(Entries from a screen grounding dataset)
━━━━━━━━━━━━━━━━

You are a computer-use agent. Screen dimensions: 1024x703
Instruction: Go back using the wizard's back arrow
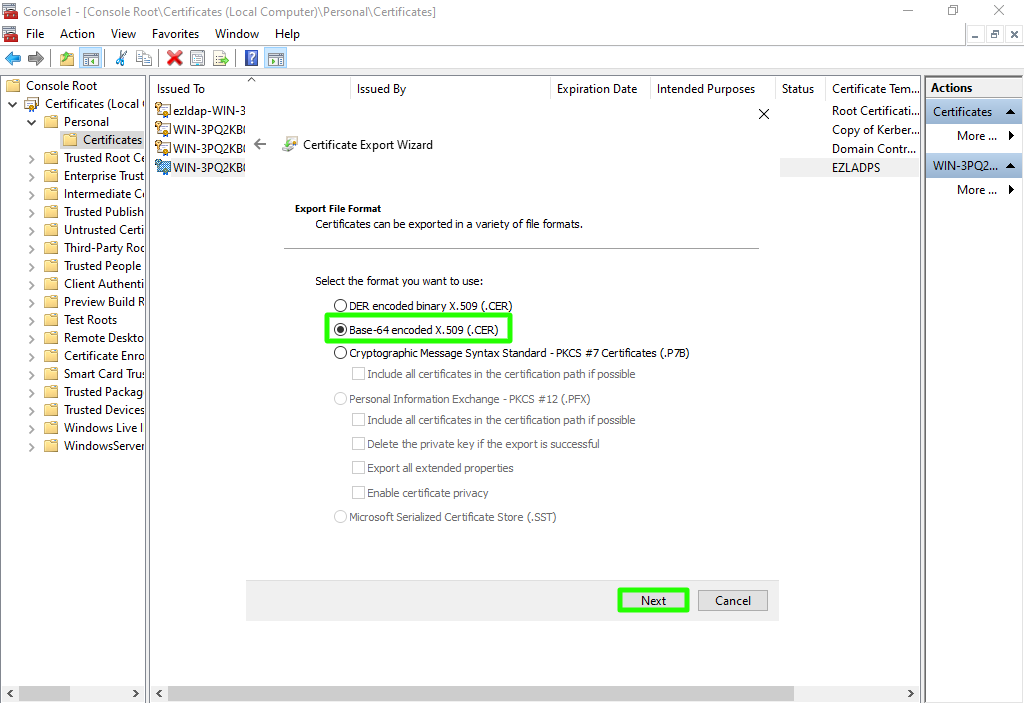click(260, 144)
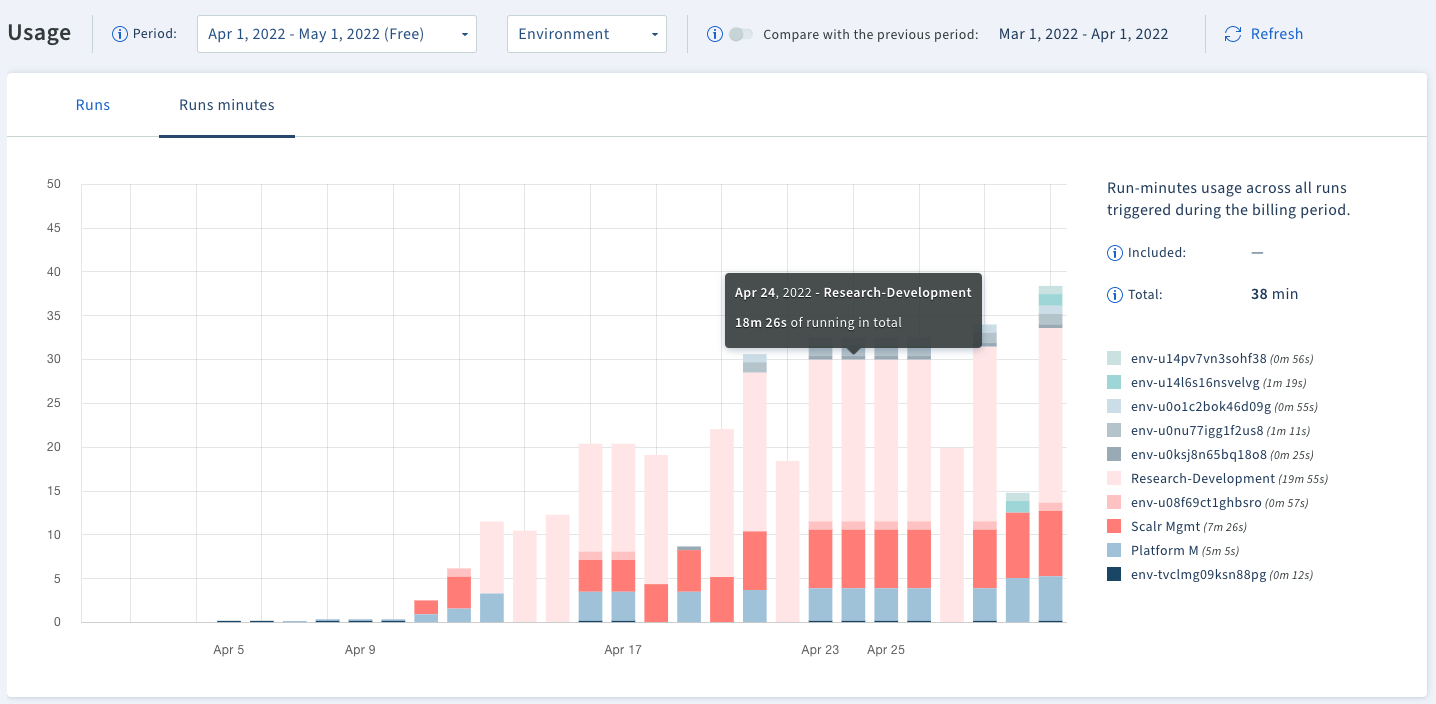Click the Research-Development legend color marker
The image size is (1436, 704).
(1115, 478)
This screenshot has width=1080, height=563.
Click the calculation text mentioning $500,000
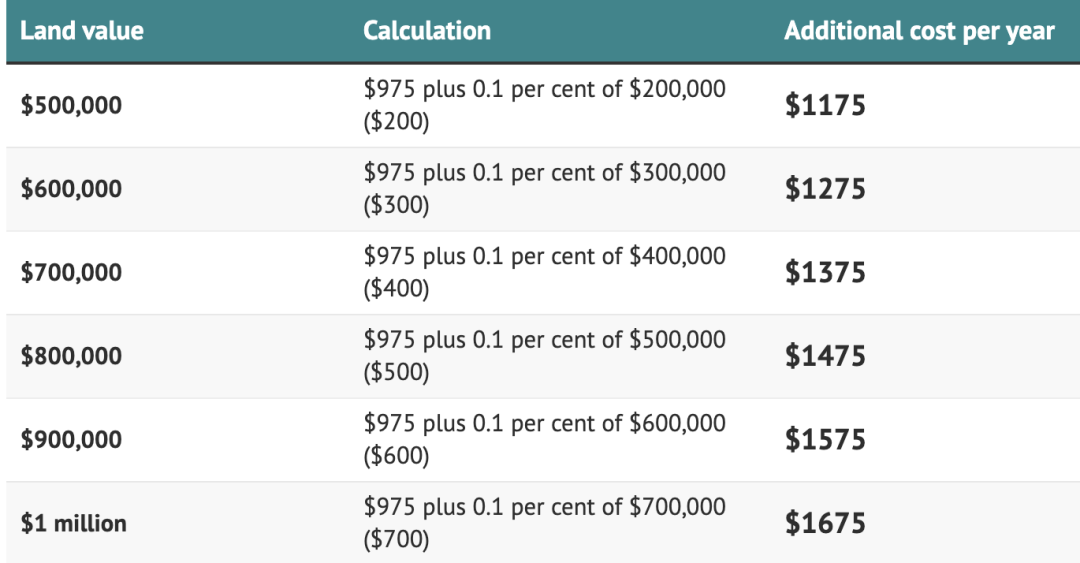(x=545, y=356)
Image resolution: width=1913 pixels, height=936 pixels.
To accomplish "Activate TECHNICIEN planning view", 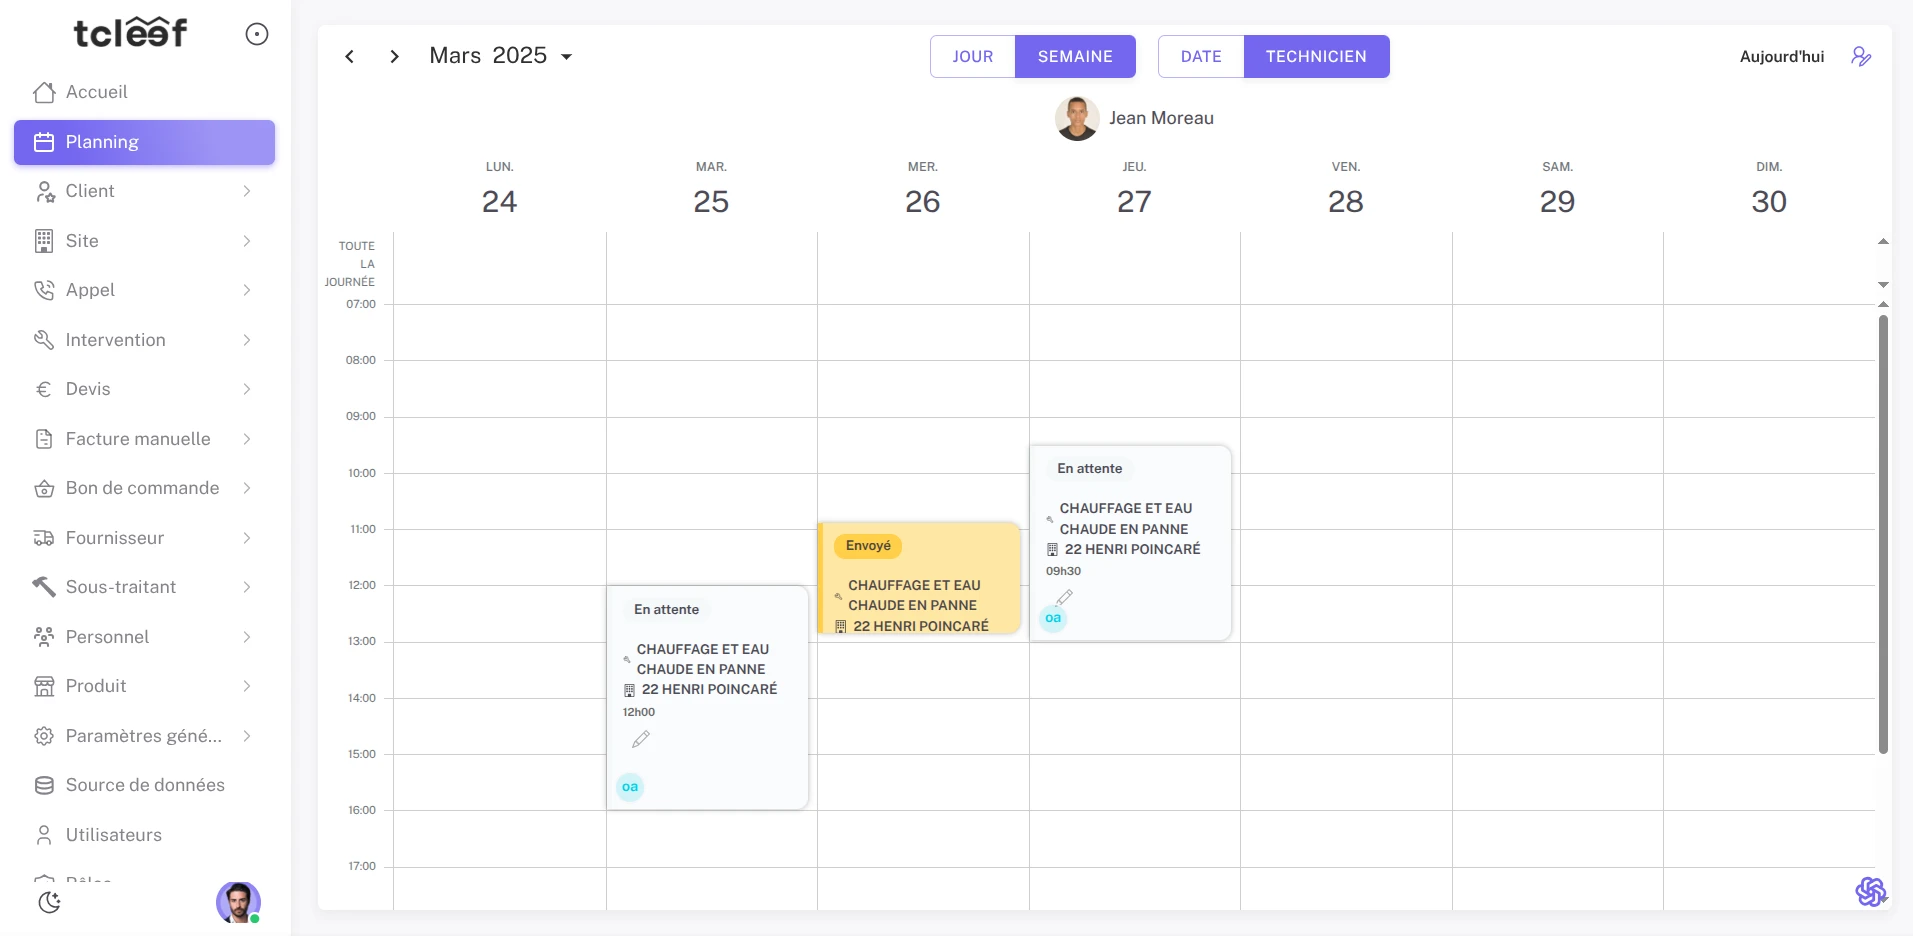I will pos(1315,56).
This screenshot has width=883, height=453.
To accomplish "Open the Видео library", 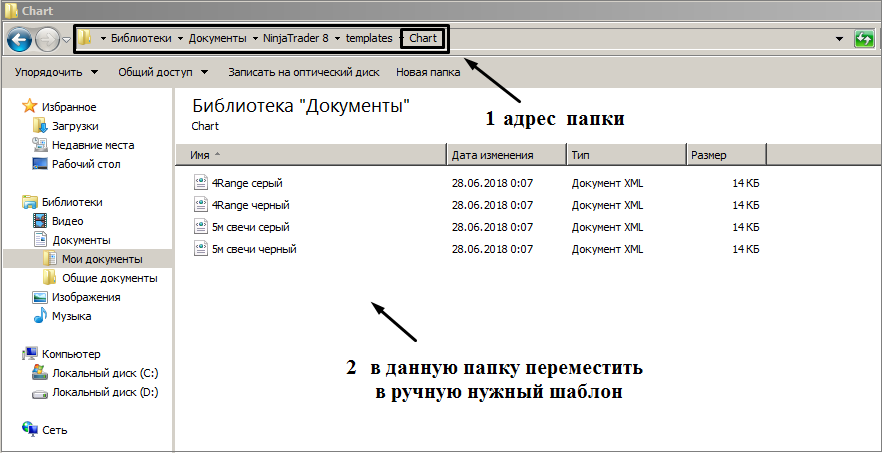I will tap(67, 221).
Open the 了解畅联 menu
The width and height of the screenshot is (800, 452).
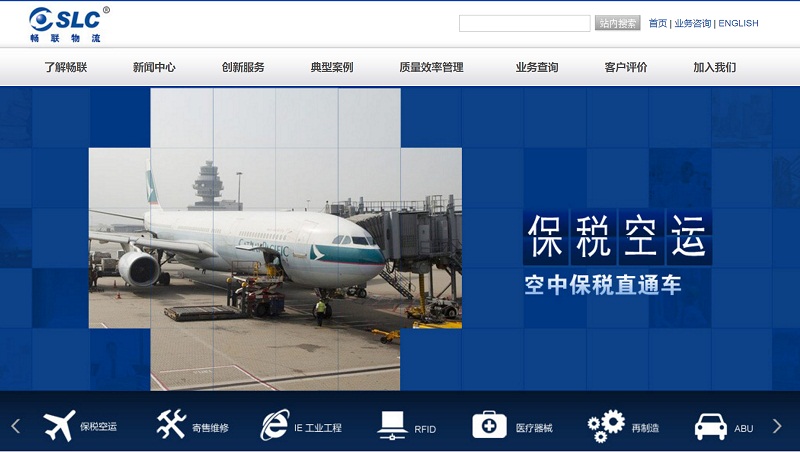pos(66,68)
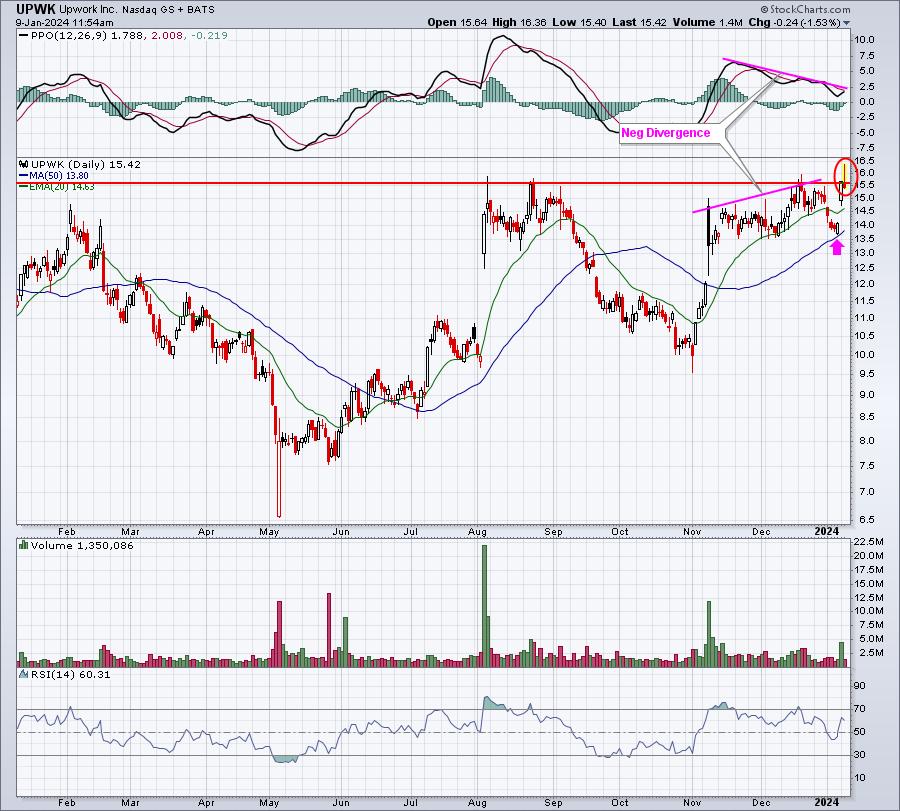Viewport: 900px width, 811px height.
Task: Click the magenta up arrow annotation
Action: (x=836, y=247)
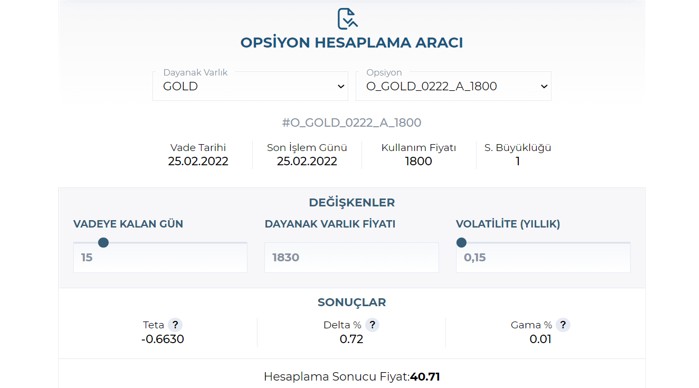Click the Vadeye Kalan Gün field showing 15
This screenshot has height=388, width=699.
160,257
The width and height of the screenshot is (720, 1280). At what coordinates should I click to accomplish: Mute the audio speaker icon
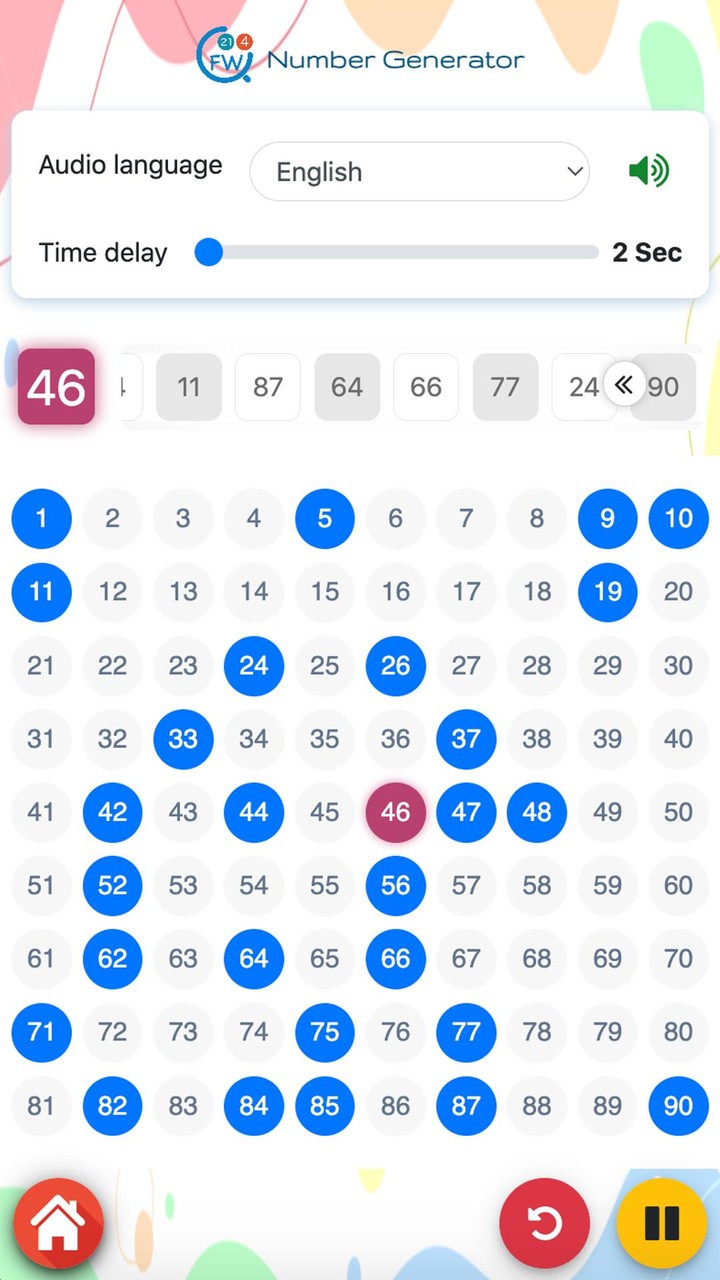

━━━━━━━━━━━━━━━━

■ THE EXERCISE ■
Recast the entries as a JSON list of strings, one string per line, from the start of the entries through the line that contains "(x=545, y=356)", inclusive. Skip blank lines and leave the pictures out.

■ SOLUTION TO THIS EXERCISE ■
[
  "You are a computer-use agent. Screen dimensions: 1024x703",
  "Instruction: Go back using the wizard's back arrow",
  "click(260, 144)",
  "Click the Research-Development legend color marker",
  "The image size is (1436, 704).",
  "(1115, 478)",
  "This screenshot has width=1080, height=563.",
  "Click the calculation text mentioning $500,000",
  "(x=545, y=356)"
]